[Begin]

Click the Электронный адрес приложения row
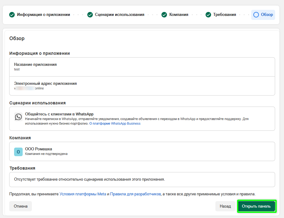Image resolution: width=284 pixels, height=218 pixels. coord(142,86)
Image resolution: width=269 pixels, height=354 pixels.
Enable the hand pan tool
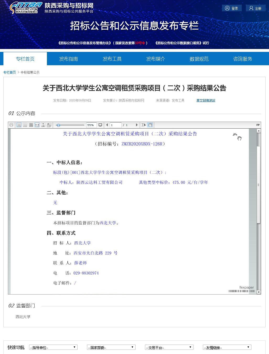(150, 125)
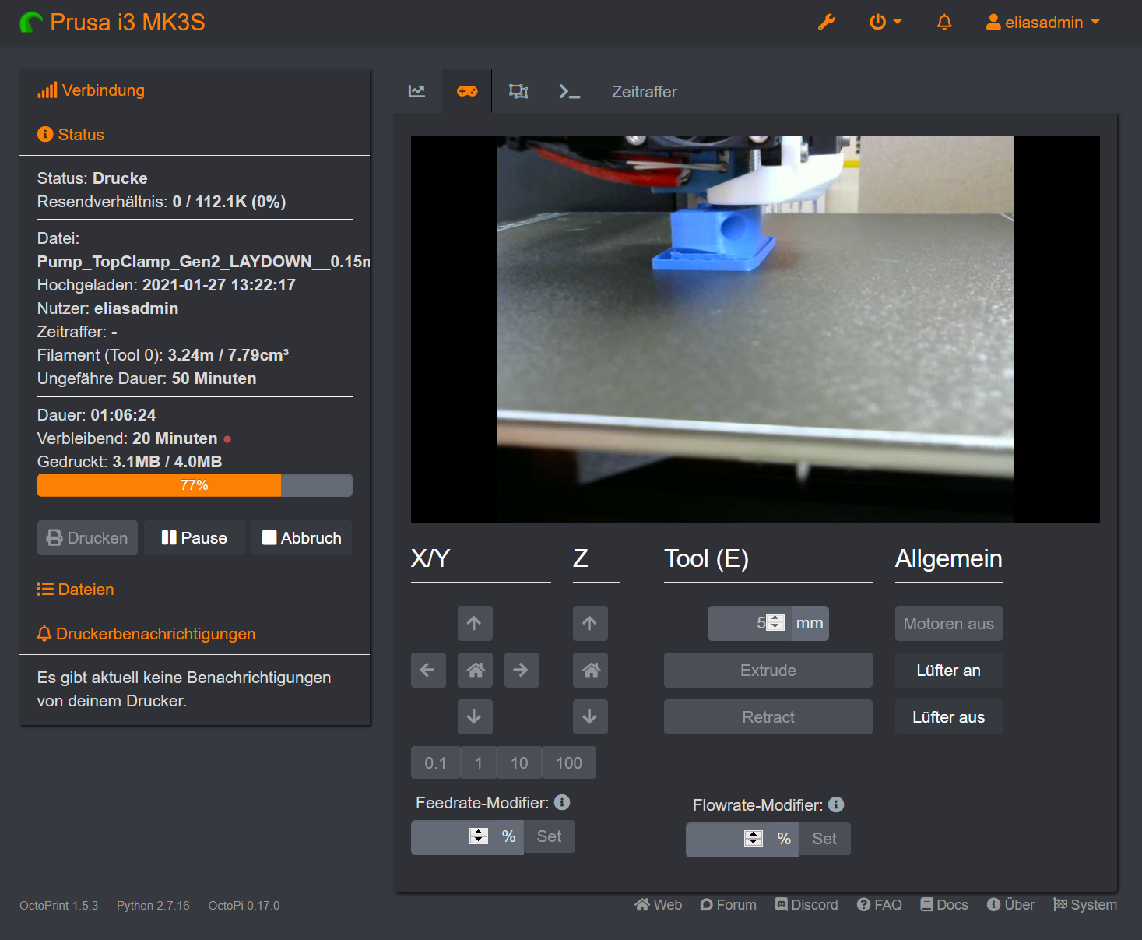Open the terminal tab icon
The height and width of the screenshot is (940, 1142).
pos(569,92)
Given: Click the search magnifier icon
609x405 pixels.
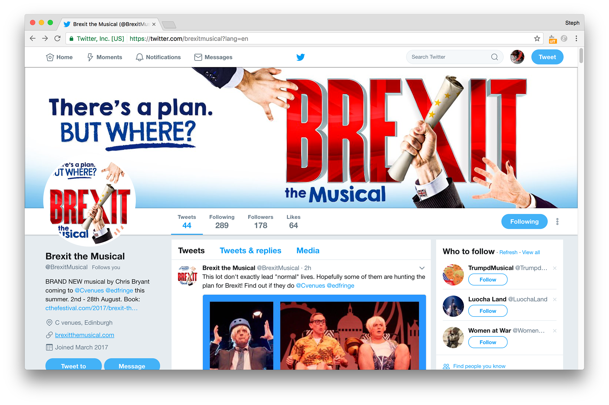Looking at the screenshot, I should tap(494, 57).
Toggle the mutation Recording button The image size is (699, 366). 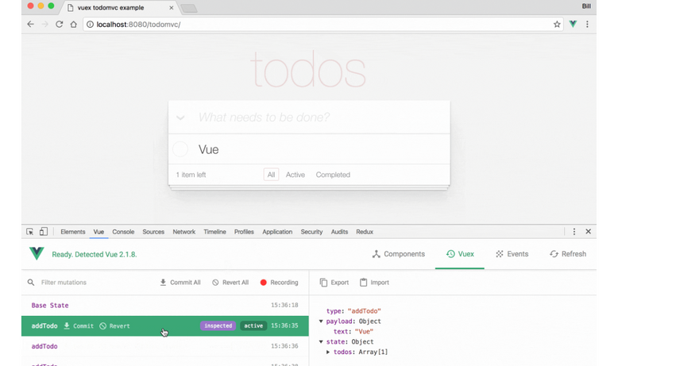coord(279,283)
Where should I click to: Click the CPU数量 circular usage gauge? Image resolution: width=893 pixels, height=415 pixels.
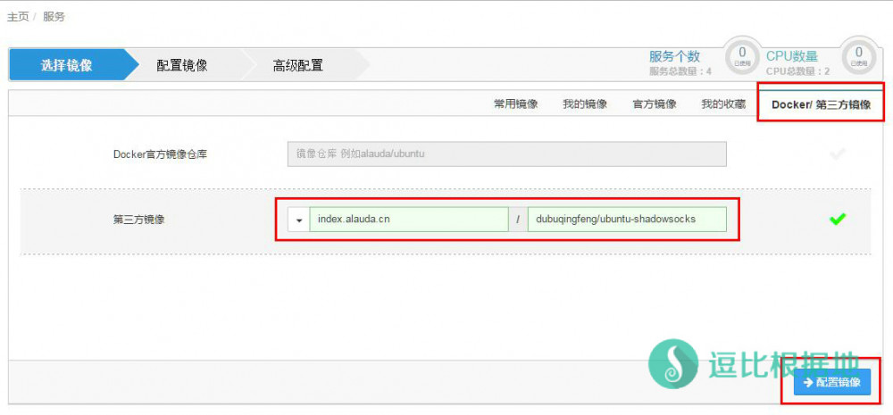point(858,56)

[End]

Reproduce the material from the line that contains "Where should I" through its end, with "gauge" swapped for "meter" and nothing else altered. Leave the pictures out.

The output:
Where should I click to: Click the CPU数量 circular usage meter? Image resolution: width=893 pixels, height=415 pixels.
point(858,56)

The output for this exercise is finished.